Tom Sharpe nous a quittés l’année dernière, le 6 juin 2013 précisément. Il laisse derrière lui une bibliographie dense et géniale, animée par la satire, le rire et des convictions fortes. Rappelons, comme j’ai pu en parler dans Mêlée ouverte au Zoulouland, son opposition à l’apartheid en Afrique du Sud et sa plume mordante contre sa terre natale.
C’est donc avec un peu d’émotion que j’ai entamé la lecture du dernier tome de la saga des Wilt. Et même si je trouve que c’est le moins bon de la série, j’ai quand même globalement apprécié cette lecture.

Pourquoi est-t-il à mon sens un poil en deçà des autres tomes ? Peut-être parce qu’au bout de cinq volumes, Tom Sharpe a eu un peu de mal à renouveler la famille Wilt et que par moments on commence un peu à tourner en rond. Que les blagues scabreuses et les situations dans lesquelles se trouve notre antihéros dégagent parfois un effet de déjà vu, de répétitions. Donc on rit moins que dans les précédents.

Cependant, l’intrigue est comme d’habitude bien ficelée et cette fois, c’est l’aristocratie anglaise qui en prend pour son grade, qu’elle soit véritable ou falsifiée. Entre enfant dégénéré, femme alcoolique qui pense que sa position peut lui permettre d’assouvir tous ses désirs et vieil homme qui déteste son beau-fils et pense que le droit de cuissage est toujours d’actualité, Tom Sharpe égratigne encore une fois une classe sociale et une société anglaise dont les dérives l’amuse. Et se moquer de l’architecture des demeures de ces enracinés d’une autre époque, des écoles privées hors de prix, il ne s’en prive pas.

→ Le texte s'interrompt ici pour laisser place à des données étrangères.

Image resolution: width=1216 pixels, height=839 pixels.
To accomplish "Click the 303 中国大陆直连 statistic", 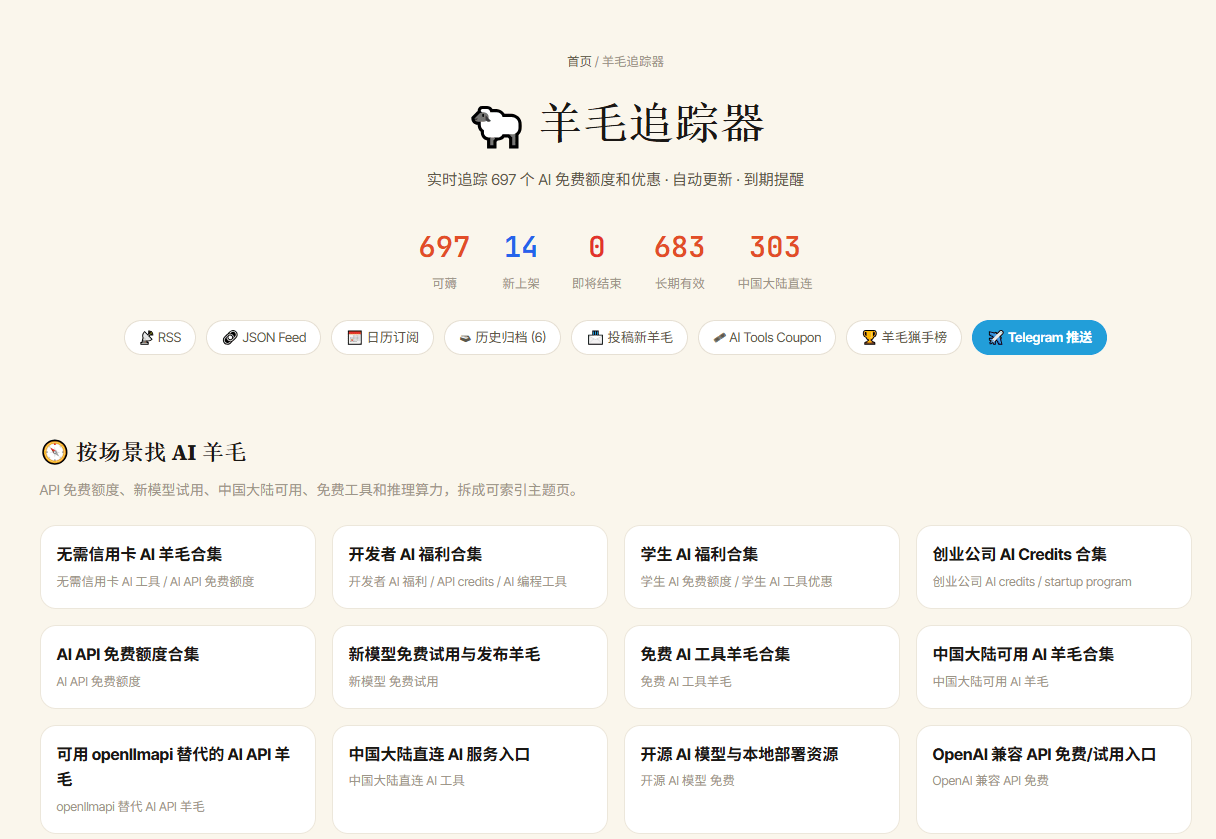I will [x=775, y=260].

Un dernier tome donc, où nos personnages ont grandi, ont vieilli et où l’essence de leur personnalité ne change pas. Eva est toujours aussi hystérique, les quadruplées sont l’incarnation et le résultat d’un produit d’éducation version enfant roi par leur mère, qui évidemment ne contrôle plus à l’adolescence ses chérubins. Quant à Wilt, il semble développer un flegme encore plus fort que dans les tomes précédents, occasionnellement contrecarré par un sursaut de survie et de défense de la cellule familiale.

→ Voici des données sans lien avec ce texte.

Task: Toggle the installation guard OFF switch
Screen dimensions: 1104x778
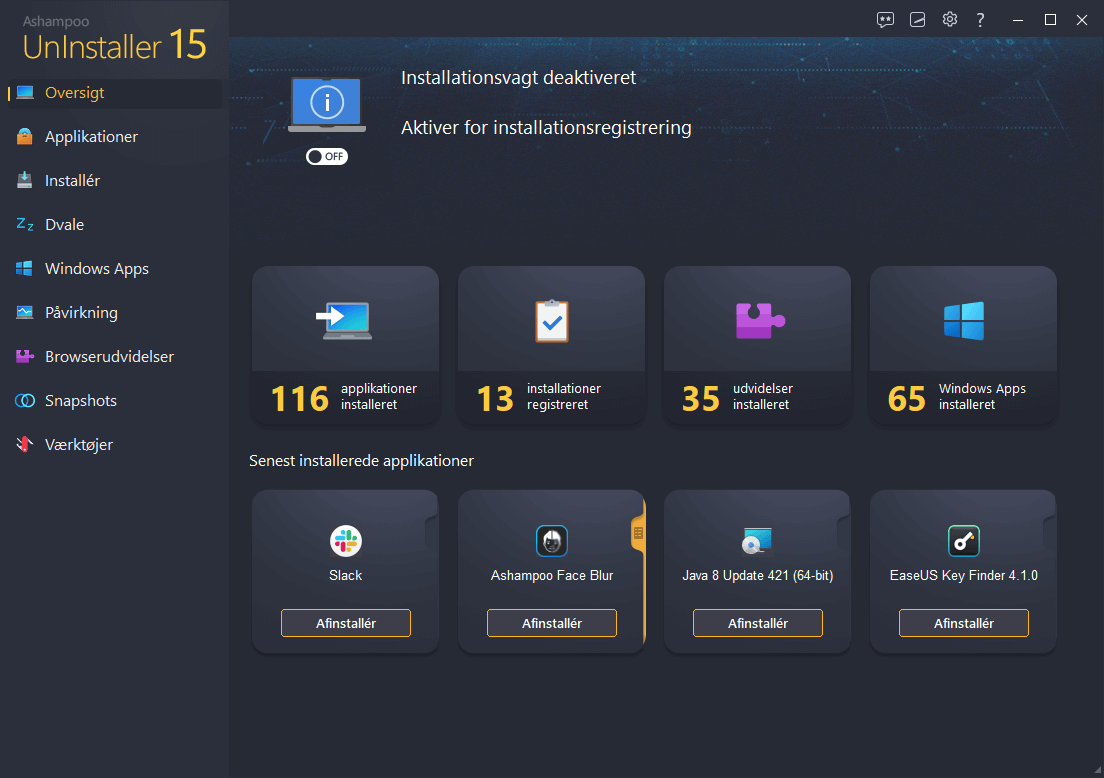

Si vous avez été séduit par la série des Wilt, je vous recommande donc d’aller jusqu’au bout. Si vous souhaitez vous y intéresser, je ne vous conseille pas de débuter par celui-ci, il pourrait vous laisser sur une impression en demi-teinte. Définitivement, Wilt 1 est une mise en bouche qui vous donnera envie de suivre cette famille loufoque sur qui les situations ubuesques s’enchaînent.